BlackRock Periodic Table

DIY investors need to check out this periodic table from BlackRock. A periodic table shows visually the performance of various asset classes over a period of time. Using BlackRock's abbreviations, this periodic table shows 7 asset classes - Lg Cap Growth, Int'l, Sm Cap, Lg Cap Core, Lg Cap Value, Fixed Income, Cash - and (what makes it unique) it also includes a diversified portfolio. The table ranks the sectors and gives actual returns from top to bottom on an annual basis from 1990 - 2009.

The diversified portfolio is basically 35% bonds, 10% international stock, and 55% domestic stock.
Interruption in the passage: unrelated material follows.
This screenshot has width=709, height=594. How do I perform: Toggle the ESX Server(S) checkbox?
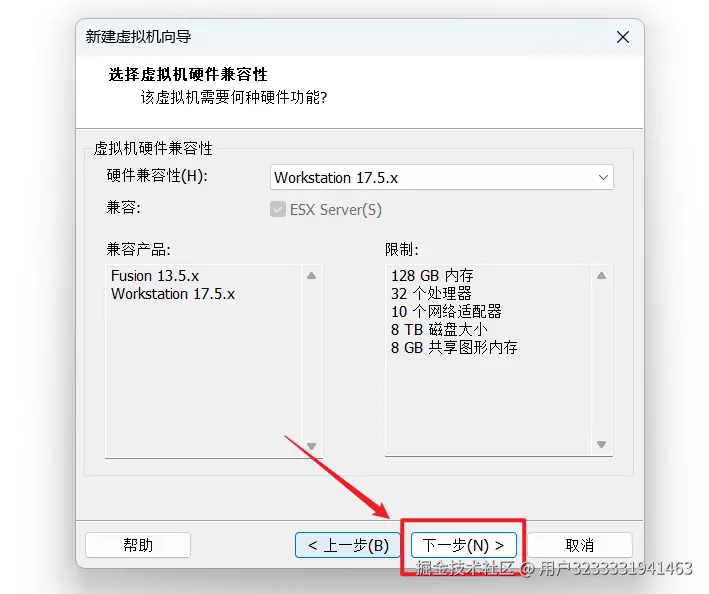278,209
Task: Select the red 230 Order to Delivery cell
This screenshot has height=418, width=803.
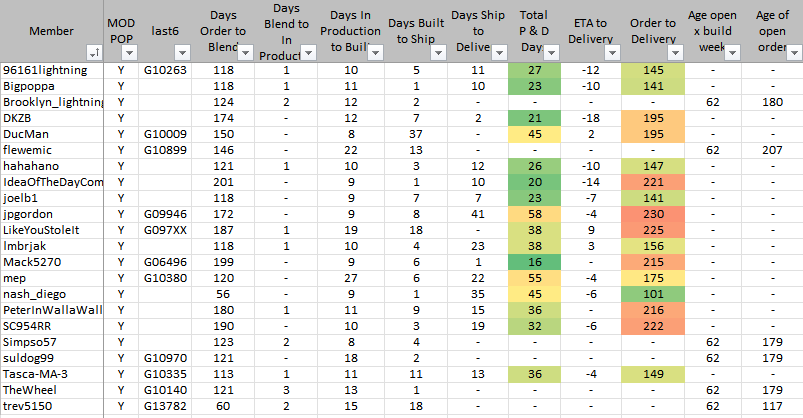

The specific breakdown is provided in a footnote.

The basic message of these types of tables (Callan also produces a useful one) is how difficult it is to pick the best performing sectors of the market. In fact, you can see how individual investors will have great difficulties as they chase the best performing sectors.

But notice that the diversified portfolio is constantly near the middle. Page 2 of the PDF provides actual returns over the period along with standard deviations. Notice the solid 8.1% return of the diversified portfolio and its relatively low standard deviation.

Recall that this 20-year period was extremely wild with at least two "100 year events" during the 20 years. To me, this speaks volumes in favor of low cost index funds and avoiding market timing for the individual investor. The diversified portfolio provided solid returns with minimal risk exactly what the individual investor is seeking.


  1. I like these historical views of the market and think they are very valuable for some long-term perspective on the markets and also show the importance of asset allocation.

  2. I agree. I had always used Callan's table which is good also because it breaks up the asset classes a bit differently but was interested in this one because of the diversified portfolio.
    In my other life I managed a multibillion dollar bond portfolio which , as you can imagine, was in a performance derby with other institutional managers. The goal was to get in the top quartile. Interestingly, performing consistently in the 2nd quartile over the shorter periods got you into the first quartile over the longer run.
    The managers that hit homeruns in the short term also tended to strike out from time to time.
    This was a real eye opener for me.